|Date:||June 03, 2017|
Osceola County’s emergency operations staff is more prepared now than it was last year.
Those are the words of county Emergency Operations Center (EOC) Director Steven Watts. And he hopes residents are just as prepared to deal with the effects of a strong storm hitting the area as the 2017 Atlantic hurricane season began Thursday.
Forecasters expect slightly higher than average activity in the tropical basin this year, based on warmer than average ocean temperatures and a weaker El Niño pattern, which often suppresses storm formation, this fall. But that doesn’t matter if a storm like last year’s major Hurricane Matthew, which grazed the Florida East Coast in October, actually makes a landfall and marches inland.
Earlier this spring, the Osceola EOC earned accreditation from the Emergency Management Accreditation Program, becoming the 17th county in Florida to survive the rigorous evaluation of its entire program. Beyond the certificate, accreditation means the state adds $10,000 to an annual grant the Osceola EOC receives.
“They look at 64 different things, like preparations, operations and recovery, and make sure that all the plans are in synch,” Watts said.
Frank Lumm, EOC Emergency Management Planner, likened the two-year accreditation process to earning a master’s degree that you have to re-earn every four years, when the certification comes up for renewal.
“We had to show how we’re put together,” he said. “We’re lucky in that we’re one of the few EOCs with a working group, including county and city officials, law enforcement, hospitals and churches and other service organizations.
“It’s a statement of, ‘Here’s what we do on a daily basis.’ It may be quiet, but we’re doing a lot behind the scenes.”
Watts said it was helpful during the response to Matthew last year that systems were in place.

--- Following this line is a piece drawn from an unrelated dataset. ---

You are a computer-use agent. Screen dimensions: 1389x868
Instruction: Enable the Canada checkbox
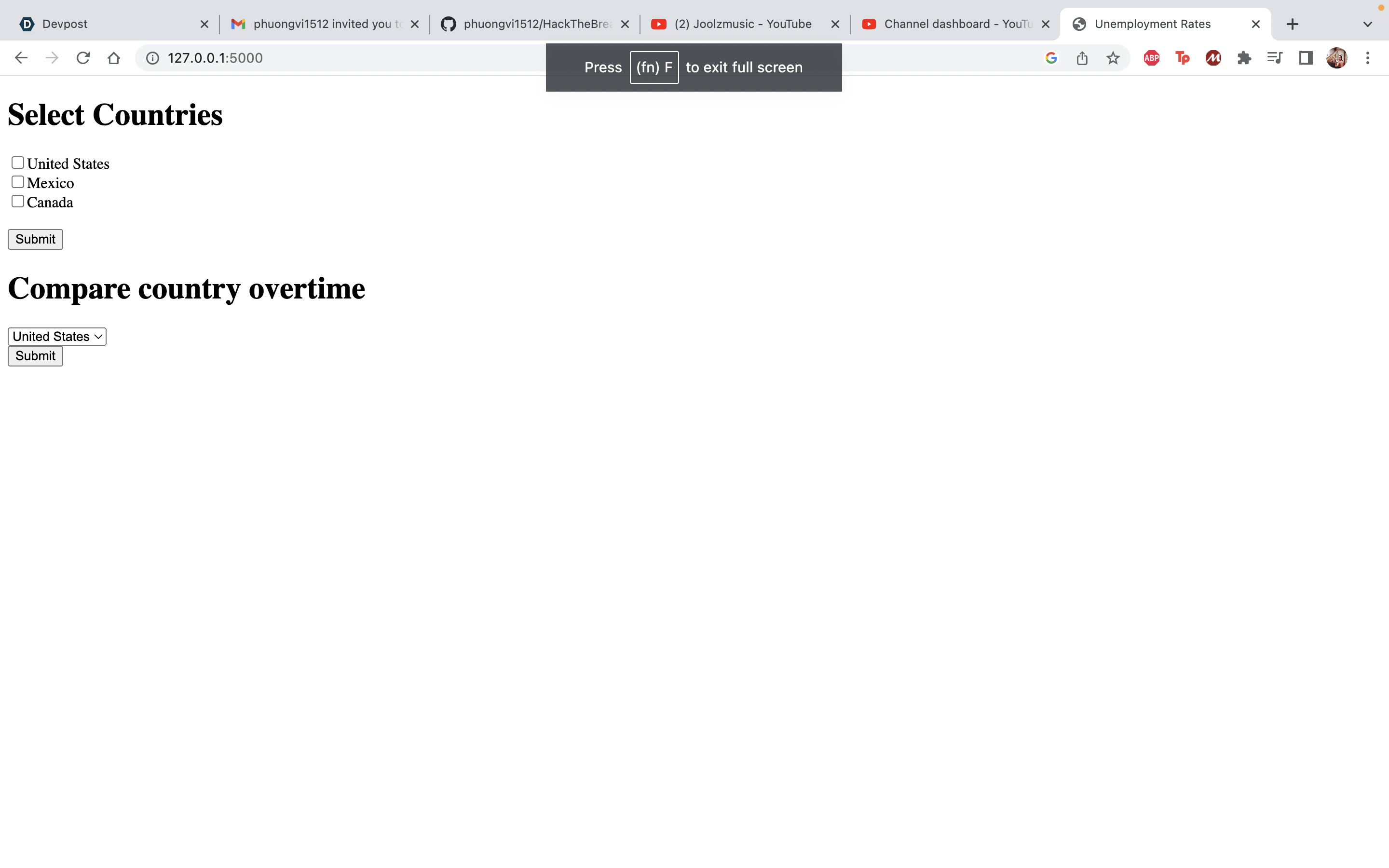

“That storm was a great opportunity to practice and prepare for what could have been a significant impact here,” he said. “Luckily, we have an active and engaged community empowered to be survivors rather than victims, who did everything they were supposed to do to weather that storm.”
EOC staff did mock off-the-grid storm exercise in May at its alternate location near Kissimmee Gateway Airport, using satellite phones and other non-traditional technology, to prep for the 2017 season. Residents can get as prepared as the EOC this weekend, as items related to disaster preparedness are exempt from sales tax through Sunday night.

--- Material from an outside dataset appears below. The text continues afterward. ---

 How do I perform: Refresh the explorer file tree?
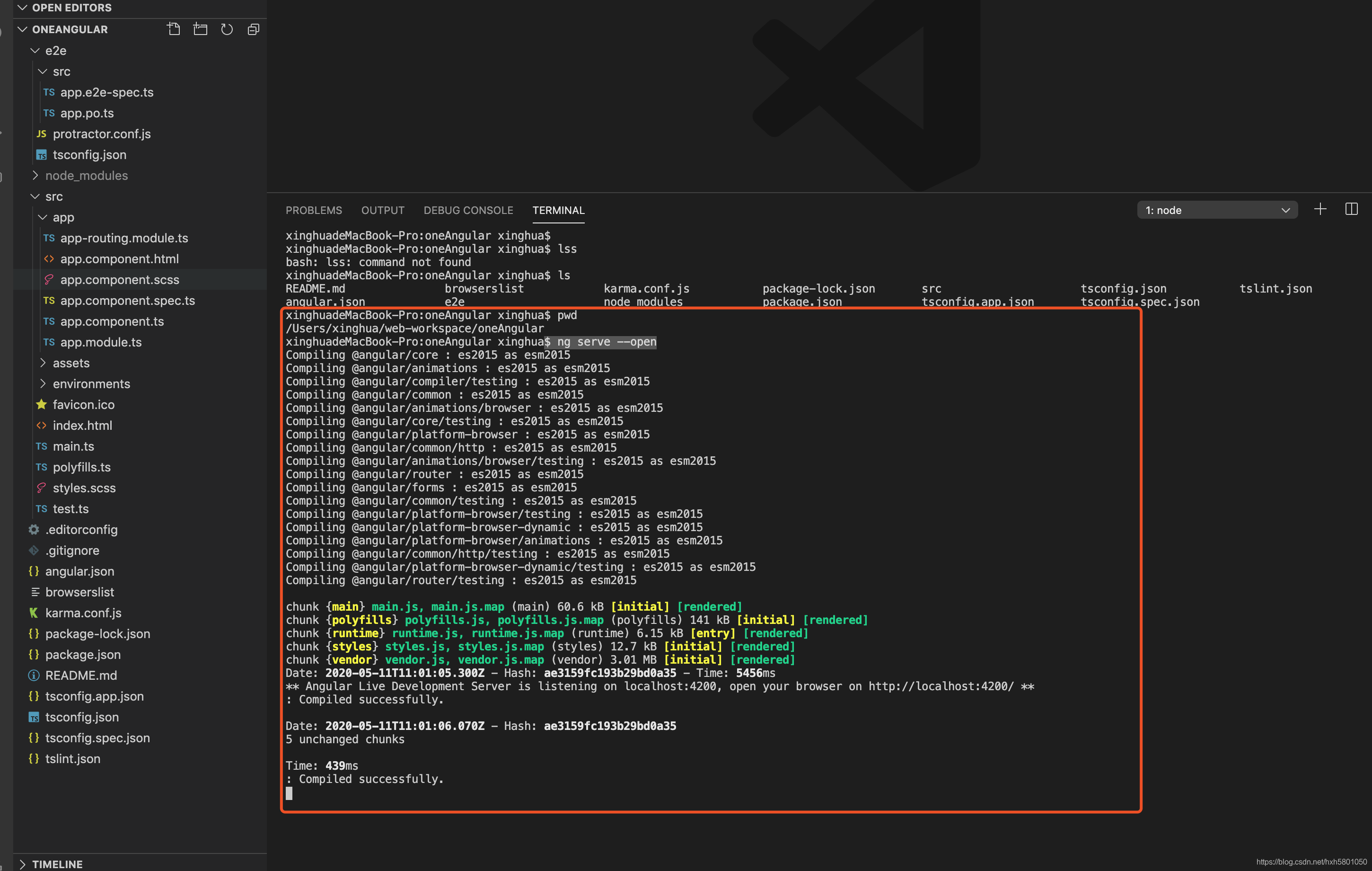pos(227,29)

Those items include: flashlights and lanterns under $20, gas and kerosene containers under $25, coolers and batteries (including rechargeables) under $30, tarps, tie-down kits, bungee cords and radios under $50 and generators under $750.
Other information from the state:
Floridians are reminded of the state’s insurance helpline number (1-877-693-5236). Operated by the Department of Financial Services, it connects Floridians directly to insurance experts who can help file an insurance claim, better understand their policy, and settle setbacks that can arise during the claims-filing process.
“All Floridians should keep the helpline phone number on their emergency contact list and inside their family’s hurricane kit,” Chief Financial Officer Jeff Atwater said.
And the Florida Department of Highway Safety and Motor Vehicles (DHSMV) urges every citizen to register or update their Emergency Contact Information (ECI).
Residents with a valid driver license or identification card may enter up to two emergency contacts into the department’s secure ECI database.
ECI can only be accessed by law enforcement and only during emergencies such as a hurricane or crash.